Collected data

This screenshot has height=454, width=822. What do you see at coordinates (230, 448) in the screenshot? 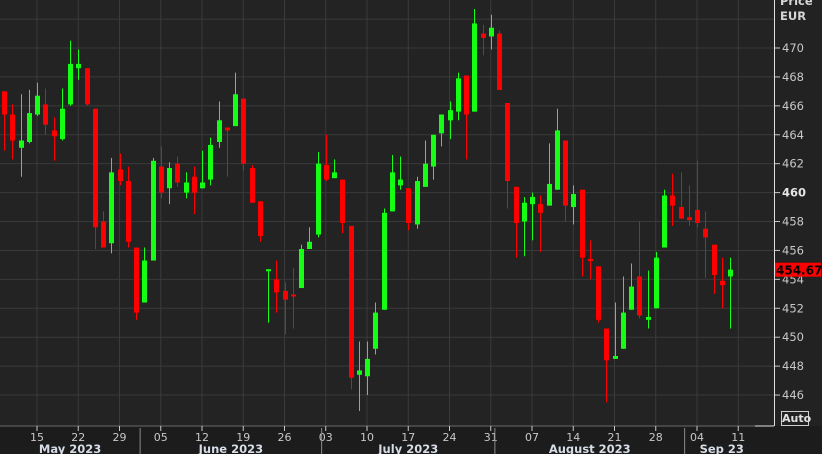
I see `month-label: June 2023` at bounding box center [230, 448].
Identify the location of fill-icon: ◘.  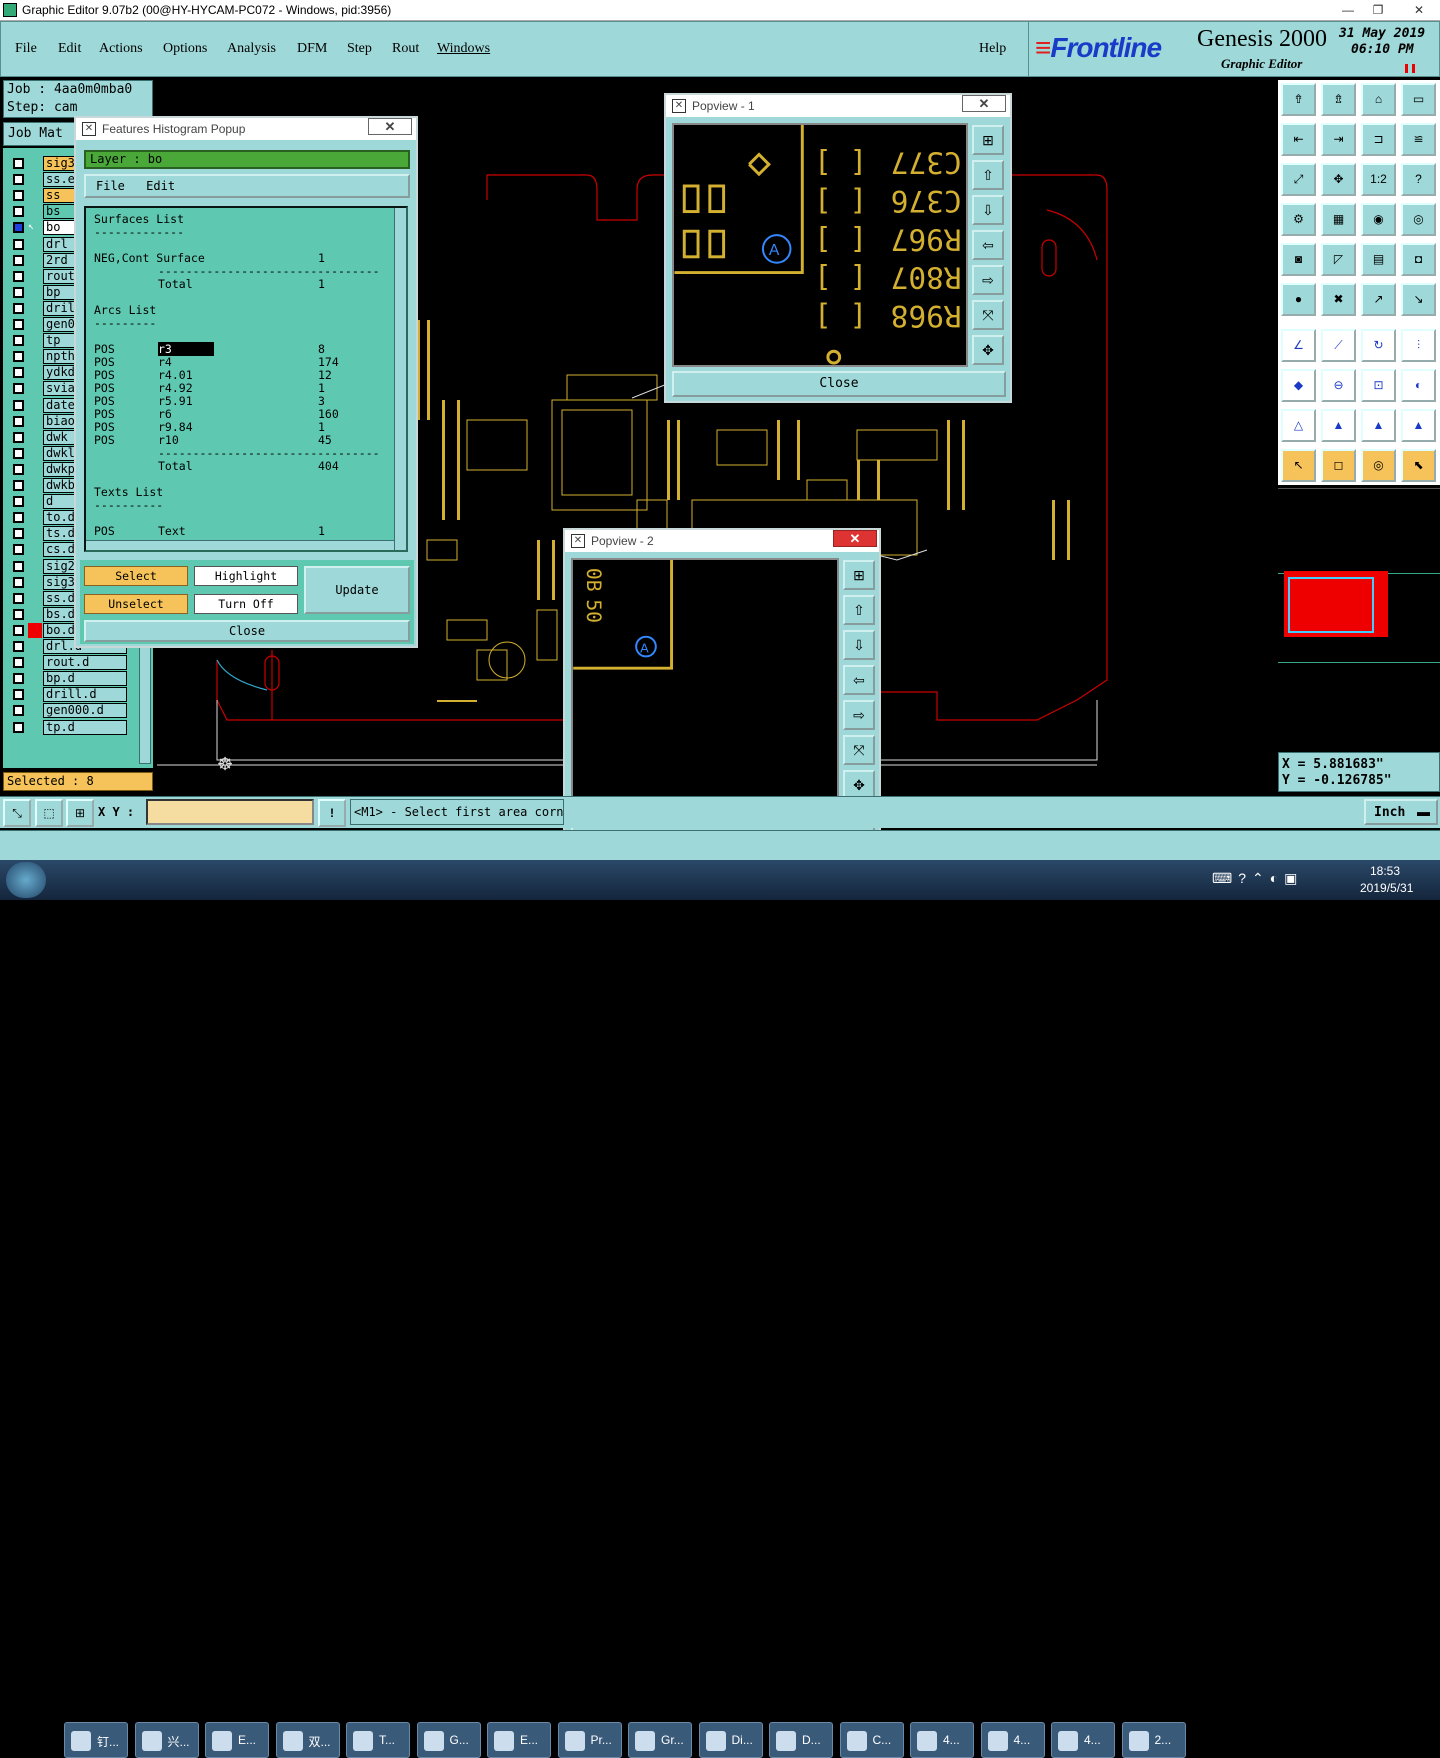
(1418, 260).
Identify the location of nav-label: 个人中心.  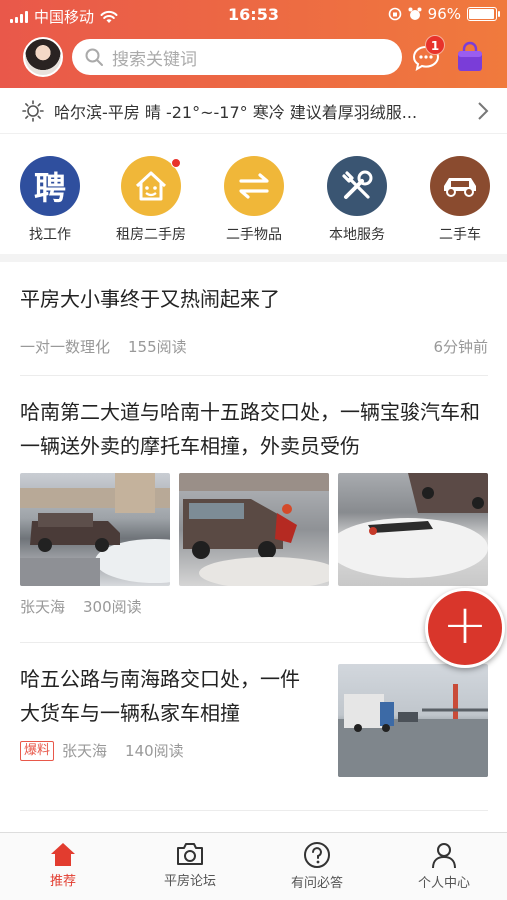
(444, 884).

What you will do:
Rewrite every line of the listing above as a JSON list of strings, one string per line and no blank lines. Leave the pictures out.

Result for this task:
[
  "This screenshot has height=454, width=822. What do you see at coordinates (230, 448) in the screenshot? ",
  "I see `month-label: June 2023` at bounding box center [230, 448].",
  "Identify the location of fill-icon: ◘.  ",
  "(1418, 260).",
  "Identify the location of nav-label: 个人中心.  ",
  "(444, 884)."
]